Stored records -

***

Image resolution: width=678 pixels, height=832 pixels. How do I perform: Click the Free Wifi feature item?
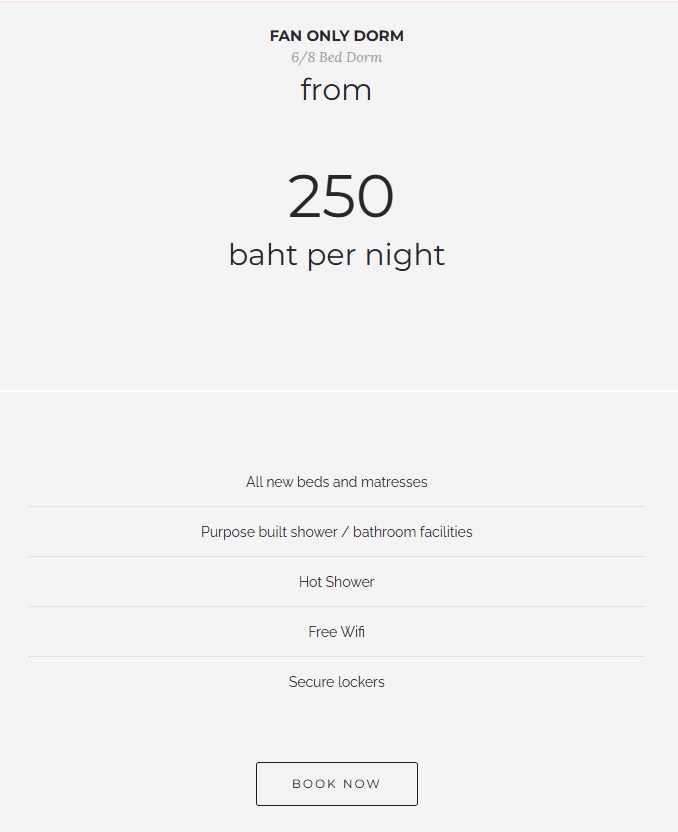point(337,632)
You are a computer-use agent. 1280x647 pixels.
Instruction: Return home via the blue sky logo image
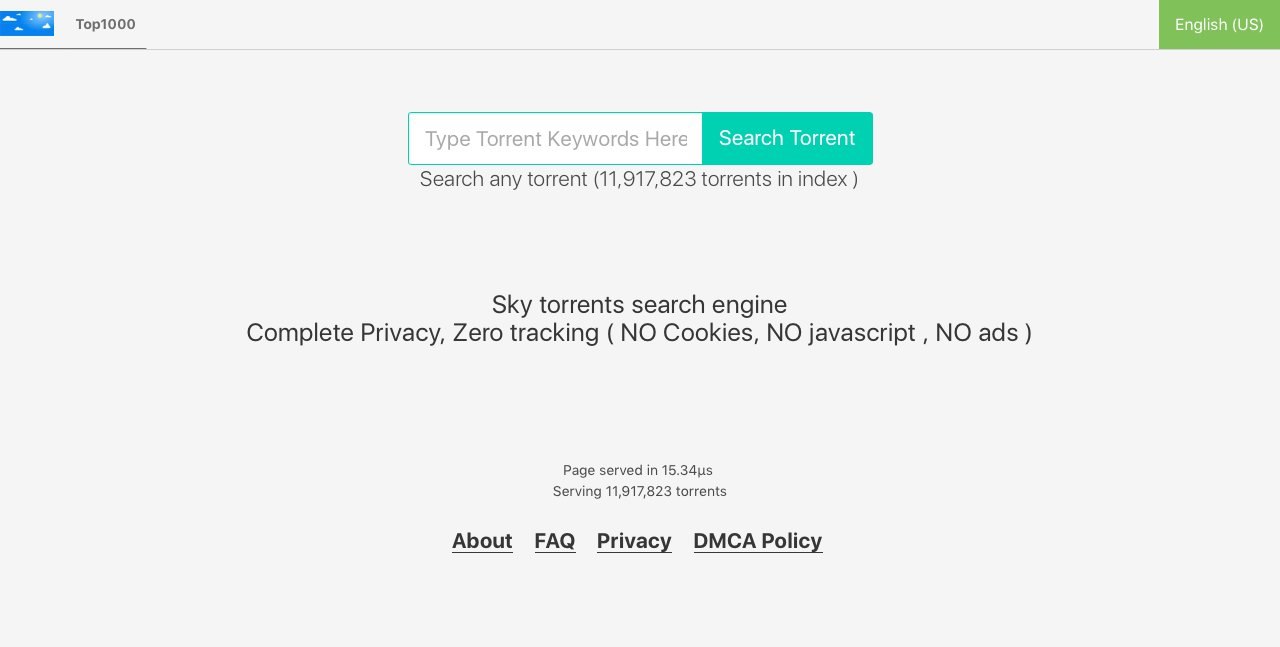27,23
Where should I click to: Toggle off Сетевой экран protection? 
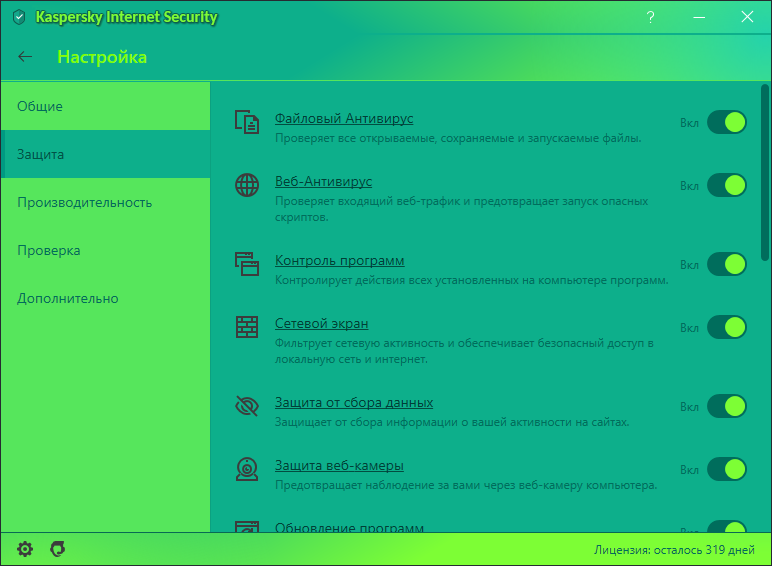pyautogui.click(x=727, y=327)
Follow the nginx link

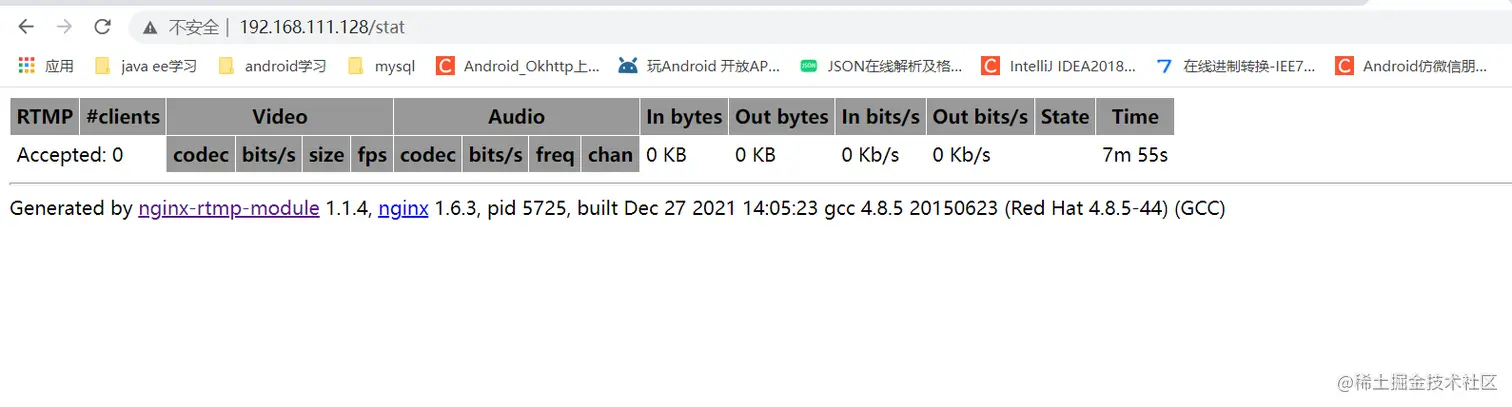[403, 209]
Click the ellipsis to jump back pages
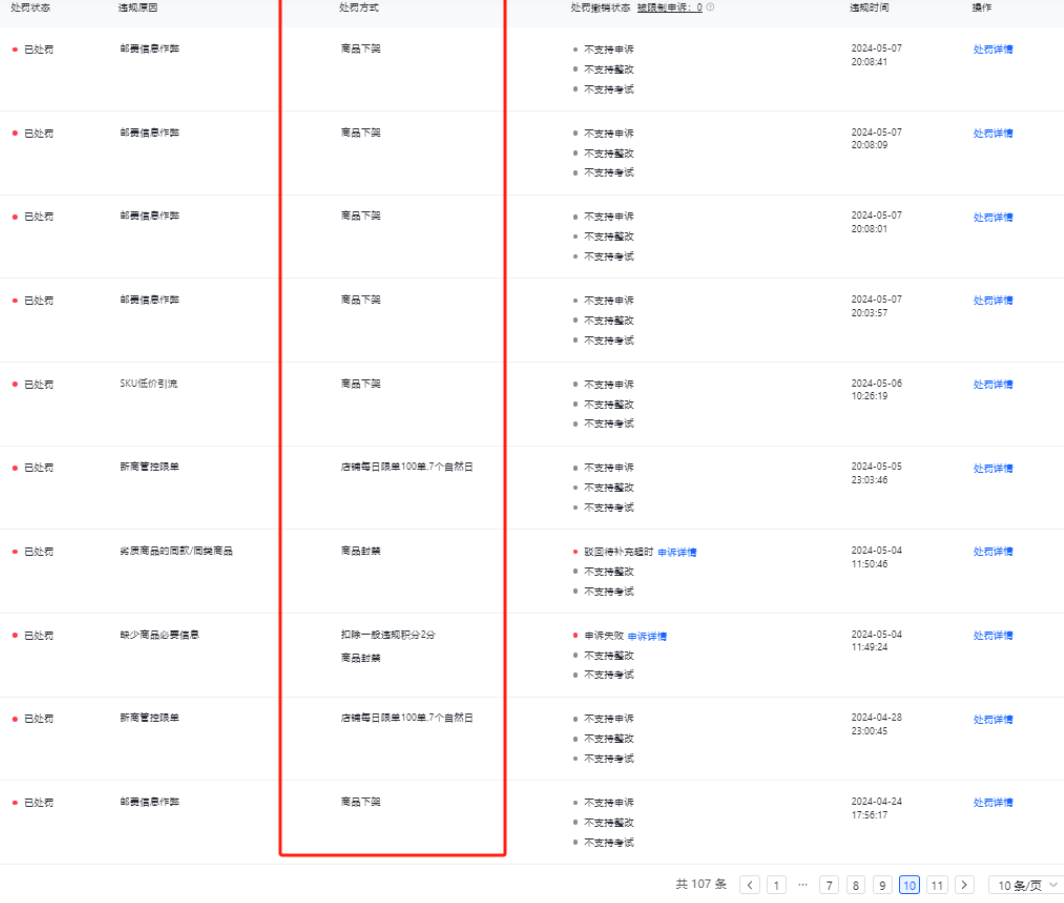This screenshot has height=903, width=1064. (802, 885)
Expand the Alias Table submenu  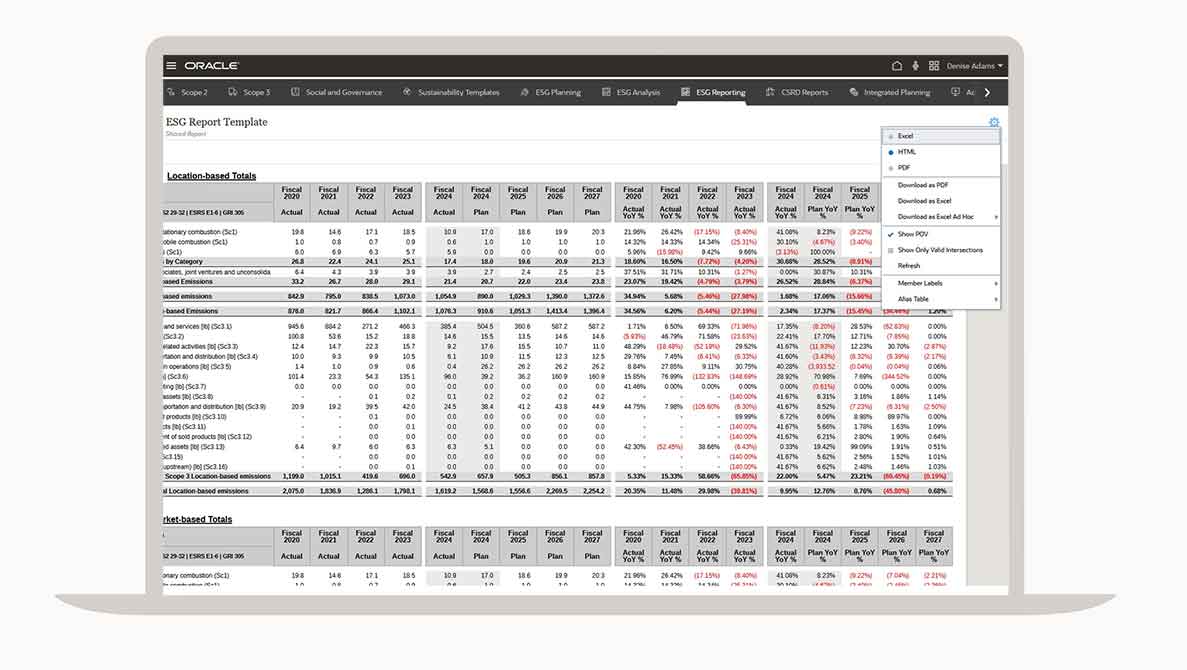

***

Your task - Set down every record exactly, without the pictures.

Answer area -
Image resolution: width=678 pixels, height=832 pixels. How do I perform: Click the Free Wifi feature item?
point(337,632)
You are a computer-use agent. 1280x647 pixels.
Instruction: Return home via the blue sky logo image
27,23
Where should I click to: Toggle off Сетевой экран protection? 
pyautogui.click(x=727, y=327)
Follow the nginx link

[403, 209]
Click the ellipsis to jump back pages
This screenshot has height=903, width=1064. (802, 885)
Expand the Alias Table submenu  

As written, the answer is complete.